Unfortunately for one or two Arizona Cardinals, that realization may be coming, whether it’s by the end of the preseason or the end of the 2012 regular season.
The five players who will be toughest to cut are as follows:
Richard Bartel, QB
In two seasons with Arizona, Rich Bartel has been a steady third-string quarterback option.
He appeared in three regular-season games, completed 52.0 percent of his passes for 236 yards, one touchdown and two interceptions.
He hasn’t played since then.
Bartel has been nothing more than a backup’s backup in the NFL, and now with promising young rookie Ryan Lindley showing glimpses of what could be to come, he will likely be among the final players cut before Week 1 of the regular season.
For the preseason, Bartel completed 8-of-13 passes, 61.5 percent, for 130 yards and one touchdown for a 120.7 QB rating.
Alfonso Smith, RB
Alfonso Smith has also been with the Cardinals for two seasons.
In that time, he has played in 16 regular-season games and rushed the ball 30 times for 102 yards (all coming last season).
His best game was Week 2 last year, a game at the Seattle Seahawks in which he received 17 carries for 54 yards and caught three passes for another 21 yards in place of an injured Beanie Wells.
Smith has given two years of off-and-on service with the team and its practice squad, and the chances he is picked up somewhere else are slim. If a team is in need following an injury, he may get a call, but even then he may simply be a warm body to fill a bench spot.

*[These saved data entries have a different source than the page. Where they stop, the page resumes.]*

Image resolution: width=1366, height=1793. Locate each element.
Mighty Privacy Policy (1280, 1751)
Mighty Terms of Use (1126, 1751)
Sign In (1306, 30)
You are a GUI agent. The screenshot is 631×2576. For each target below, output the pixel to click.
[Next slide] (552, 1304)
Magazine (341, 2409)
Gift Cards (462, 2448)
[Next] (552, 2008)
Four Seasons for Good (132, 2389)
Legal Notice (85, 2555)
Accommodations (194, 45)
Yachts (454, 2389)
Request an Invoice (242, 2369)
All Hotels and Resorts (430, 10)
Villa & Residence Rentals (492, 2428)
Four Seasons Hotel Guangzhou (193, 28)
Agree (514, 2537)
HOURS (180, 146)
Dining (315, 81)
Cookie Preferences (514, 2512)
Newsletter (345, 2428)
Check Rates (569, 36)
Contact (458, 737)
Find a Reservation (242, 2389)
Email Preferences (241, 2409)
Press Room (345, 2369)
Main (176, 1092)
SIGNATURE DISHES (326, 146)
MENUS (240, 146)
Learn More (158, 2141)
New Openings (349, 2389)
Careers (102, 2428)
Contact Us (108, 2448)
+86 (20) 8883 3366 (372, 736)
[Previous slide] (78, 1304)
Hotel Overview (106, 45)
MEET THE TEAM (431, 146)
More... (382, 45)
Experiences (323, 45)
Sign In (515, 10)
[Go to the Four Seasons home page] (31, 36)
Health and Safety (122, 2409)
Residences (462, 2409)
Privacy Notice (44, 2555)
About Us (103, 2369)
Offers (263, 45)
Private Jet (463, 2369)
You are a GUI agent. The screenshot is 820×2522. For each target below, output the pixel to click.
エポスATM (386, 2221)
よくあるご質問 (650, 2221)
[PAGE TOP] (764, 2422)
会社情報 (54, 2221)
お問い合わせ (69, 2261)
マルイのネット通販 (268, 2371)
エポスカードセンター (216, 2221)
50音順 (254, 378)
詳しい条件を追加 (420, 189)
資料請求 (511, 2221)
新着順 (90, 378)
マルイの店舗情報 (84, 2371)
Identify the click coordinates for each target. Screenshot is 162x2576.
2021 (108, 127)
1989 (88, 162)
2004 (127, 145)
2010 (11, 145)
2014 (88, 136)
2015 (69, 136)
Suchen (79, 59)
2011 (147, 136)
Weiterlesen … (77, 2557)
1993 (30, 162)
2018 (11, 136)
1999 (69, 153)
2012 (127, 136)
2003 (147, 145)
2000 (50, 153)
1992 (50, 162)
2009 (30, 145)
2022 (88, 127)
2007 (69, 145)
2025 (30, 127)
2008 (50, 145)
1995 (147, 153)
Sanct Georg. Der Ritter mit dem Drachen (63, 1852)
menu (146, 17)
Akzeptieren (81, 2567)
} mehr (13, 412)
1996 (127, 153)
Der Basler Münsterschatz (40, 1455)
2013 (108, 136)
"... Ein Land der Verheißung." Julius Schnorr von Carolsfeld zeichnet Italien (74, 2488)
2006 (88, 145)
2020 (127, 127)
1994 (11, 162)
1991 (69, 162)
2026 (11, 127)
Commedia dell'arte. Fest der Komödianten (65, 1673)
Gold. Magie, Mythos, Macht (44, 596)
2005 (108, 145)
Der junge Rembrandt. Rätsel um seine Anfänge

For the preseason, Smith has carried the ball 23 times for 107 yards, 4.7 yards per carry and one touchdown.
Stephen Williams, WR
For two seasons, Stephen Williams tried to make it work. The Arizona Cardinals tried to make it work.
It just didn’t work.
Williams shined during the preseason of his rookie campaign. After going undrafted in 2010, Arizona signed him as a free agent, and he began flashing signs of great athleticism and drive.
He wanted it badly.
That rookie preseason he nabbed 11 catches for 187 yards, 17.0 yards per catch, and one touchdown. He made the 53-man roster out of camp, then disappeared.
Playing in 11 games his rookie season, he caught just nine passes for 101 yards (11.2 YPC).
It appeared he would show up again the next season, as he once again was a preseason stud, catching nine passes for 124 yards, 13.8 YPC and two TD.
Once again, he disappeared during the regular season.
This preseason he has just two receptions for 40 yards while another rookie free-agent receiver, LaRon Byrd, has impressed coaches and fans with his toughness and great catching ability.
Michael Adams, CB
Arizona has carried Michael Adams on its roster since his rookie year of 2007.
For years, he’s been called a solid tackler, one of the best within the secondary.
But for years, he has proven that to be a false statement.
Now, he can’t cover a receiver. Adams has been beaten with more regularity than any other cornerback on the team.
Some believe preseason is worthless for judging players, and I am of that same belief. But there comes a point where finding a more talented player is necessary to improve the team, and for Arizona, that time is now.
His production on special teams is being replaced by rookie sixth-round pick Justin Bethel. His role on defense can be played by rookie third-round pick Jamell Fleming—better, perhaps.
As a fan favorite, it will be tough for many to see him go, but it is a necessity.
Clark Haggans, OLB
It seems that Clark Haggans’ second DUI since 2004 will go unpunished by the league and by the Cardinals, so that is no reason to cut him.
A good reason, however, is that he has been outplayed by free-agent signee Quentin Groves this preseason.
Again, preseason doesn’t mean much for a lot of players.
But Haggans looks slower of late and has hesitated when faced with an open shot on a quarterback twice that I have seen. The most glaring instance was in Kansas City.
He had a chance to get to Chiefs’ second-string quarterback Brady Quinn and at least disrupt his passing lane, but instead he waited too long and almost jogged toward him half-heartedly.
Preseason or not, that lack of effort can’t go unnoticed; especially when Groves has been a monster so far.
Through four preseason games, Haggans has just four tackles. Groves has 10 tackles and one sack.
The 12-year veteran is seven years the elder of Groves, is slower and gives less effort, and has zero upside left. It may come down to him or Groves, and the choice, though difficult, should be clear.